OBU

Graceful words, bridges burned

Music serves a very personal function in my life. While some scoff at the fact that I rarely venture beyond my ten-twenty artists, it is typically because I share such an intimate relationship with them and do not take that lightly.

Though I occasionally set my library on shuffle, the most frequently played songs are almost exclusively from Iron & Wine, Sufjan Stevens, The Kooks, Snow Patrol—and a few others of that vein.
I like my music folksy, mellow—and frequently British.

I’m also typically skeptical when musical groups suddenly become very popular, so when my roommate and I first heard Mumford & Sons on TV one morning, I wasn’t sure what to think.
But I liked their sound, so we got the album.

However, I didn’t listen to it very closely until their lyrics lit up my news feed as several of my friends started using them for status updates on Facebook.

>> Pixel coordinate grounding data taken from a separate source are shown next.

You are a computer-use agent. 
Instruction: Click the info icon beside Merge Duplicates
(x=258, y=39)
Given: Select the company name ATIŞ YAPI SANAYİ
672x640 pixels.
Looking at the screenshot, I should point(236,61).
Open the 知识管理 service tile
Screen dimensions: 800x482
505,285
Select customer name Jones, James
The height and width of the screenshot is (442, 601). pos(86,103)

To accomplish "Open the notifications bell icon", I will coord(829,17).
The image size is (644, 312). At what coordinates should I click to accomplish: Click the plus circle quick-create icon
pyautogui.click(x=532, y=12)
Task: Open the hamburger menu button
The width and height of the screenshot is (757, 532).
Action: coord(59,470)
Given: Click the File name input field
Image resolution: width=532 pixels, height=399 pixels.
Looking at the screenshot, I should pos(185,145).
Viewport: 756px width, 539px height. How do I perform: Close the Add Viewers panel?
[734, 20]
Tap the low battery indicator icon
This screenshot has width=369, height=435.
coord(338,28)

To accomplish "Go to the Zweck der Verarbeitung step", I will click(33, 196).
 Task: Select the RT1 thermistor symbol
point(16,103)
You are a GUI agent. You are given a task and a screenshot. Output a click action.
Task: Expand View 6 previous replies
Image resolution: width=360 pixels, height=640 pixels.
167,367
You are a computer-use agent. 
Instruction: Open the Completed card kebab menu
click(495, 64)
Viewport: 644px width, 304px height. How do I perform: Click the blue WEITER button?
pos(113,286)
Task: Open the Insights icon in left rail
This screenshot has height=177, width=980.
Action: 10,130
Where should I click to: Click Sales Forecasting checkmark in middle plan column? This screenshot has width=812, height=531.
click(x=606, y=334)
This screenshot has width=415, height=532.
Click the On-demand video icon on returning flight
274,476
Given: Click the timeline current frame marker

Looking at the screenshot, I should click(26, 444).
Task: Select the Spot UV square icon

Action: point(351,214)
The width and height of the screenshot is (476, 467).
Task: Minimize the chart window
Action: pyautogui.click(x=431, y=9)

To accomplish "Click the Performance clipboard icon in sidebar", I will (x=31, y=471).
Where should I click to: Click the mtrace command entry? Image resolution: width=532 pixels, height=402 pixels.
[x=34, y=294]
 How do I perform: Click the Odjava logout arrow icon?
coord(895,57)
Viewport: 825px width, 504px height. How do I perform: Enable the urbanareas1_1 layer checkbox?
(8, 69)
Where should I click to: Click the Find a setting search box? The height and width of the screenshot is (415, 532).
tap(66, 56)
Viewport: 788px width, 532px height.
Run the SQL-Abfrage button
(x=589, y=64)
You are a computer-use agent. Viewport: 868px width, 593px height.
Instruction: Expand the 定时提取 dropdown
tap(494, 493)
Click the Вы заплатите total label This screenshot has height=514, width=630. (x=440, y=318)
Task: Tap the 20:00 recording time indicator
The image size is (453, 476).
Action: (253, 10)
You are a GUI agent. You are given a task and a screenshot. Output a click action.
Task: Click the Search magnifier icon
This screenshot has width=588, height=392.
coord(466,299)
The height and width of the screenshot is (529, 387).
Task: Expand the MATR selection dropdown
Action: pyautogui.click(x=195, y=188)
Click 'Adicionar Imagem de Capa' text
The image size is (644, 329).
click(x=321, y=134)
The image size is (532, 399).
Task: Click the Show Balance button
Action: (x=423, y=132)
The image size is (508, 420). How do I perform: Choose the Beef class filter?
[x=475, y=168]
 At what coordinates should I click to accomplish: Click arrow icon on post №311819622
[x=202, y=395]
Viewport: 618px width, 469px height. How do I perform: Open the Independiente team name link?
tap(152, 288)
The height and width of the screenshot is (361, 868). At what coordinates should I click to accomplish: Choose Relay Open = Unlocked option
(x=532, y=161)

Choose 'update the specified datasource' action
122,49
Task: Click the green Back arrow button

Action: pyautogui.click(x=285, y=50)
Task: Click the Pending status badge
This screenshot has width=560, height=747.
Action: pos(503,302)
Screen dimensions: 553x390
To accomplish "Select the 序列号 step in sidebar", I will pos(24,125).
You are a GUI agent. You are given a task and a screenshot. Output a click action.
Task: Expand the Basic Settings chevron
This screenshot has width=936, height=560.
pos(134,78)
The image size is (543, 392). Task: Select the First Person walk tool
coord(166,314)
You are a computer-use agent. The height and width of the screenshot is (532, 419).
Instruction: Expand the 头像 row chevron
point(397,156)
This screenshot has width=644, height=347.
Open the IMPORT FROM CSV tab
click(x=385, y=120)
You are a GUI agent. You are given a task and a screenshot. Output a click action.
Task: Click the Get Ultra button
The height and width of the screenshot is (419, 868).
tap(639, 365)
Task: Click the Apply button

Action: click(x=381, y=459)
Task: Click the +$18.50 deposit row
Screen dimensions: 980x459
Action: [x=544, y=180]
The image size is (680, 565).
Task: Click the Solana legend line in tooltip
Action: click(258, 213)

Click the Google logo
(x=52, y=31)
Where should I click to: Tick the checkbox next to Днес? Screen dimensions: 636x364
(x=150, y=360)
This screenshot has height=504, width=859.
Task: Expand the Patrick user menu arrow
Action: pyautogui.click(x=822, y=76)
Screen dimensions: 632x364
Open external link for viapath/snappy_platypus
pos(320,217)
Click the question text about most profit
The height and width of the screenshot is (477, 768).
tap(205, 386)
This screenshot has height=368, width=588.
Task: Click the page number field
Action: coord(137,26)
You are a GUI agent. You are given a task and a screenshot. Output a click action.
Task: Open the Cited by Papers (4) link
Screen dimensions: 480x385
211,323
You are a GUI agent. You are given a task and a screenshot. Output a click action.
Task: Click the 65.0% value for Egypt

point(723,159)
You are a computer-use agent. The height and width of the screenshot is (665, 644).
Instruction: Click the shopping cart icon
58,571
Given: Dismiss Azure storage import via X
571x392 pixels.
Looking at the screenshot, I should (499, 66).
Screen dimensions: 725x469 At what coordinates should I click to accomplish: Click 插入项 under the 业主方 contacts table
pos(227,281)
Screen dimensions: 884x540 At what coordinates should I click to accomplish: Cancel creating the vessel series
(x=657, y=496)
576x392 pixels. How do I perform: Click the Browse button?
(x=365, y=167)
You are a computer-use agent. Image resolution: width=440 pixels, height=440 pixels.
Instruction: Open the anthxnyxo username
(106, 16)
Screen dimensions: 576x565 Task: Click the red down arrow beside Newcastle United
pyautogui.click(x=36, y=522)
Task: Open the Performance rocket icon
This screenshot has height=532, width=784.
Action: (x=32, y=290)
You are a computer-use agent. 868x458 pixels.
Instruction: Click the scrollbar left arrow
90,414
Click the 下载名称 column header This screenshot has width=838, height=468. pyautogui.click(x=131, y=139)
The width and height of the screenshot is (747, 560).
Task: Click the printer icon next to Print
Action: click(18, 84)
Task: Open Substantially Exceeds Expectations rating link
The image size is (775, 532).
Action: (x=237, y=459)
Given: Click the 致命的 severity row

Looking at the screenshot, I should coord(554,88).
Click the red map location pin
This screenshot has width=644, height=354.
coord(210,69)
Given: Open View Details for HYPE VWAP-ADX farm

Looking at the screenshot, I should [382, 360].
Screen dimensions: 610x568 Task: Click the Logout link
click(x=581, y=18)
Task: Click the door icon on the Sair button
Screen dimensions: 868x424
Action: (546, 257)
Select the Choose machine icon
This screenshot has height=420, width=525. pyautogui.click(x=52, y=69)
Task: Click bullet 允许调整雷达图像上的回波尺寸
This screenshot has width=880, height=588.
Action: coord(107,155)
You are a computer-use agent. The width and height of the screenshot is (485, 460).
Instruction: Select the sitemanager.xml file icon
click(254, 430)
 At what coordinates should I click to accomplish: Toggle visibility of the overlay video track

At the risk of sounding like a music review, I did a little research on the band. Mumford & Sons consists of four men (including one named Country Winston; that may be one of the most delightful names I have ever heard) from London.

“Sigh No More” is their official debut album, although they’ve been together for a few years. They love performing live and are working their way through the US right now.

Though I was initially drawn to their music, I was subsequently captivated by the stories that they tell through their songs. In particular, “Roll Away the Stone” quickly became one of my favorites because of a few simple lines: “It seems that all my bridges have been burned / But you say ‘That’s exactly how this grace thing works’ / It’s not the long walk home that will change this heart / But the welcome I receive with every start”

Something about that verse struck something deep within me. And I have deleted at leave five attempts at the next sentence; trying with everything I am not to say what I’ve heard in every sermon about grace all my life.

But the most eloquent conclusion I’ve found thus far is that grace cannot exist without a burned bridge or two.

If my Savior came to find that which was lost, I imagine that He started by looking for all the fires. And yet, that seems so hard to wrap our minds around.

In a church that emphasizes the righteousness of the Christian individual (perhaps rightly so)—often by works (perhaps wrongly so)—is there any room for the sin we do not fully escape?

Where do we fit all the mistakes and human failings that shape much of who we are into our conception of the believer striving for perfection?

Because despite my many faults and not so pleasant past experiences, it has often been through those struggles that God showed me His face, perhaps the most powerfully. In the midst of my darkness, He becomes all the more radiant.

And it is that Presence at every ‘start’ of my ever lengthening journey that sustains every step—because each burned bridge gives me one more reason to keep moving forward.

We know that this is where Romans 6 comes in, before someone accuses me of giving the campus free reign to sin; I’ll spare you the theology and simply leave you with these thoughts.

Christ called us to a life of righteousness, but He did not waste His time on the spotless.
He makes it abundantly clear that we are truly made righteous by the nature of our faith—and this faith is often characterized by the ones who feel they have nowhere left to go but up.

“But where sin increased, grace increased all the more...” I praise God that we can serve the One who makes even our failings into something beautiful.

And that is what makes the journey worth taking every day, so that we can become better—through His grace—ever growing into the image of the Creator together.

In short, Mumford & Sons captures this story quite beautifully through their music. That is one humble opinion of this music-illiterate bookworm.